## Source extract

Longinotto has found a fascinating subject in Italian photographer Letizia Battaglia whose bold and self-assured personality made her stand out in provincial, patriarchal Palermo, Sicily even before she made her mark photographing the mafia, those it murdered and the devastating aftermath of its violence, leaving survivors in grief and communities decimated by bloodshed and rampant corruption.

Shooting the Mafia is about Battaglia’s career and life; it’s rich with lively and revealing interviews, especially with the larger than life Battaglia herself. But it’s also about the reign of terror that the Sicilian mob held over Palermo and other nearby towns such as Corleone for hundreds of years. In Battaglia’s role as a journalist — she didn’t begin her career until she was 40— she photographed gruesome mob murders during the 1970s, one of the bloodiest periods when, she says, there were sometimes five murders a day in Palermo. Her stark, black and white images of corpses strewn on the street, of bodies under bloodied sheets and the placid faces of onlookers, of mothers screaming, of tight-lipped witnesses, of children living in dire poverty because of rampant mafia corruption, are powerful testimony and gripping works of art and documentation. It made Battaglia an enemy of the mob but she remained undeterred.

## Records for the exercise
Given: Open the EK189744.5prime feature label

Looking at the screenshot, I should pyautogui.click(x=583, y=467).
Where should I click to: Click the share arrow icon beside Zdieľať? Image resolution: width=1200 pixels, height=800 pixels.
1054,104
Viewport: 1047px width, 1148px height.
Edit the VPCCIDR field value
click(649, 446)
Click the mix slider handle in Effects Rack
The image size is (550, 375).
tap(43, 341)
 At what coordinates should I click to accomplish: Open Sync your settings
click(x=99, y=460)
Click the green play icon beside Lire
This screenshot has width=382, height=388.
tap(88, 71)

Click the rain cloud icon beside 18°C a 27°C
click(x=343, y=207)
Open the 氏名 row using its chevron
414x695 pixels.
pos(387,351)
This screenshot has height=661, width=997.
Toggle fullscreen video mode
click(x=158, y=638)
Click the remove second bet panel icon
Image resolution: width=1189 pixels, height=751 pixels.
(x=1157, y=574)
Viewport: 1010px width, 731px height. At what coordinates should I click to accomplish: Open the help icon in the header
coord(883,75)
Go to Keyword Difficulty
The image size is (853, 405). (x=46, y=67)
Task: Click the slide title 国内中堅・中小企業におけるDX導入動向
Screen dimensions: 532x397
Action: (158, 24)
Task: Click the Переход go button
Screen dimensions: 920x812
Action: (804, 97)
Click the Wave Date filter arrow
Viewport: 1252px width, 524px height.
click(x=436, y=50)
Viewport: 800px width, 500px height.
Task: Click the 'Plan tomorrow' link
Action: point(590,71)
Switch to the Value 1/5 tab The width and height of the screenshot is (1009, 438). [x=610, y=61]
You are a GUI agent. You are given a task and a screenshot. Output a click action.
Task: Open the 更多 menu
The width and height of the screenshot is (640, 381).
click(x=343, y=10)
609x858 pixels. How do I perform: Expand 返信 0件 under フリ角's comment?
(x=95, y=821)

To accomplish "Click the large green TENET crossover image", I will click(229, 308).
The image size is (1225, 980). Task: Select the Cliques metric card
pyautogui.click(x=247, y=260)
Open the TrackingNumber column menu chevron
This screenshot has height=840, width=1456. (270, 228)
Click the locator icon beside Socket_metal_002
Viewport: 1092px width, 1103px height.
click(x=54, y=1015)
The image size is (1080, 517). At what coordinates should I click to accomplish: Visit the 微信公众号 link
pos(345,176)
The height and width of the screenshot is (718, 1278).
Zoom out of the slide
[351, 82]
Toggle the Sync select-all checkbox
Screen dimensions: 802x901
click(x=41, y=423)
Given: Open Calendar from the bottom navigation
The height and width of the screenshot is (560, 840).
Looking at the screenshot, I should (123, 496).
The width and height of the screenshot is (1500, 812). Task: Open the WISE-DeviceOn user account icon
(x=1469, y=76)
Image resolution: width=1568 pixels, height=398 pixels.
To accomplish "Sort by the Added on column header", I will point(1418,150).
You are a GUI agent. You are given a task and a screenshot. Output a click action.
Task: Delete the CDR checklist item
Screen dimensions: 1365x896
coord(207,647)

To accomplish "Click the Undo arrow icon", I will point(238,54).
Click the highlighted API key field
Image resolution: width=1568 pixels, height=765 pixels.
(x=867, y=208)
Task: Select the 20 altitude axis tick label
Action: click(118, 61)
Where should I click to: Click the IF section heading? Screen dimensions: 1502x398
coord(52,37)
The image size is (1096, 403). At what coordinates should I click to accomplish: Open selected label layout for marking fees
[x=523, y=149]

## Given exercise 1
Quote the Shooting the Mafia excerpt from "Longinotto has found" to "and rampant corruption.".
## Given exercise 2
Please print the rows from the line with "I will point(238,54)." through the last row.
The Shooting the Mafia excerpt and the rows are unrelated to each other.

## Solution 1
Longinotto has found a fascinating subject in Italian photographer Letizia Battaglia whose bold and self-assured personality made her stand out in provincial, patriarchal Palermo, Sicily even before she made her mark photographing the mafia, those it murdered and the devastating aftermath of its violence, leaving survivors in grief and communities decimated by bloodshed and rampant corruption.

## Solution 2
To accomplish "Click the Undo arrow icon", I will point(238,54).
Click the highlighted API key field
Image resolution: width=1568 pixels, height=765 pixels.
(x=867, y=208)
Task: Select the 20 altitude axis tick label
Action: click(118, 61)
Where should I click to: Click the IF section heading? Screen dimensions: 1502x398
coord(52,37)
The image size is (1096, 403). At what coordinates should I click to accomplish: Open selected label layout for marking fees
[x=523, y=149]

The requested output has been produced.